◆ Your goal: Each line of the records needs to come back exactly as written.

◆ Extracted information:
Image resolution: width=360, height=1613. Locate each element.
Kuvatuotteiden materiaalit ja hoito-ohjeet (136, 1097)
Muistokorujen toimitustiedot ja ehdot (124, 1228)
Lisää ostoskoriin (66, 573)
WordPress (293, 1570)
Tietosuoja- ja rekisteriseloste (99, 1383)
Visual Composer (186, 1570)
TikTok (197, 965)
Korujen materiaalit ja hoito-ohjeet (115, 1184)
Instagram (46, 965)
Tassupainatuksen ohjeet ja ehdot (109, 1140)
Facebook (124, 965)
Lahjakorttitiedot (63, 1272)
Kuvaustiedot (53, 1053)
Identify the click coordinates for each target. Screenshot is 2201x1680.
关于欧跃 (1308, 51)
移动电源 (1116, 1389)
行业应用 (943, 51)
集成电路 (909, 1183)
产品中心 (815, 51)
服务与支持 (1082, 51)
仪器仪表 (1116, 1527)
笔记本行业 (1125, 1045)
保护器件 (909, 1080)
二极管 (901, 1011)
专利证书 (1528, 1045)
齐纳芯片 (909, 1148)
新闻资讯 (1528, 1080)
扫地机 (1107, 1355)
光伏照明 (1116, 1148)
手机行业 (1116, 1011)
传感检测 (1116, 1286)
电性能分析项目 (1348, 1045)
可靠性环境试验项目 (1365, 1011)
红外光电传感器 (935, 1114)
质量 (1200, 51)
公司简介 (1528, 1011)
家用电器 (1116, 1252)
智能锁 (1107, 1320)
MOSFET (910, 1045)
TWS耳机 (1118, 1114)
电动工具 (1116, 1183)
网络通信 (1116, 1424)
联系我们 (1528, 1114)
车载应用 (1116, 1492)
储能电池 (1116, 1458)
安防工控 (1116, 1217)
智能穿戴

◆ Solved exercise:
Image resolution: width=360, height=1613. Locate each element.
Kuvatuotteiden materiaalit ja hoito-ohjeet (136, 1097)
Muistokorujen toimitustiedot ja ehdot (124, 1228)
Lisää ostoskoriin (66, 573)
WordPress (293, 1570)
Tietosuoja- ja rekisteriseloste (99, 1383)
Visual Composer (186, 1570)
TikTok (197, 965)
Korujen materiaalit ja hoito-ohjeet (115, 1184)
Instagram (46, 965)
Tassupainatuksen ohjeet ja ehdot (109, 1140)
Facebook (124, 965)
Lahjakorttitiedot (63, 1272)
Kuvaustiedot (53, 1053)
Identify the click coordinates for each target. Screenshot is 2201x1680.
关于欧跃 (1308, 51)
移动电源 (1116, 1389)
行业应用 (943, 51)
集成电路 (909, 1183)
产品中心 (815, 51)
服务与支持 (1082, 51)
仪器仪表 (1116, 1527)
笔记本行业 (1125, 1045)
保护器件 (909, 1080)
二极管 (901, 1011)
专利证书 (1528, 1045)
齐纳芯片 (909, 1148)
新闻资讯 (1528, 1080)
扫地机 (1107, 1355)
光伏照明 (1116, 1148)
手机行业 (1116, 1011)
传感检测 (1116, 1286)
电性能分析项目 (1348, 1045)
可靠性环境试验项目 (1365, 1011)
红外光电传感器 (935, 1114)
质量 (1200, 51)
公司简介 (1528, 1011)
家用电器 (1116, 1252)
智能锁 (1107, 1320)
MOSFET (910, 1045)
TWS耳机 (1118, 1114)
电动工具 (1116, 1183)
网络通信 (1116, 1424)
联系我们 (1528, 1114)
车载应用 (1116, 1492)
储能电池 (1116, 1458)
安防工控 (1116, 1217)
智能穿戴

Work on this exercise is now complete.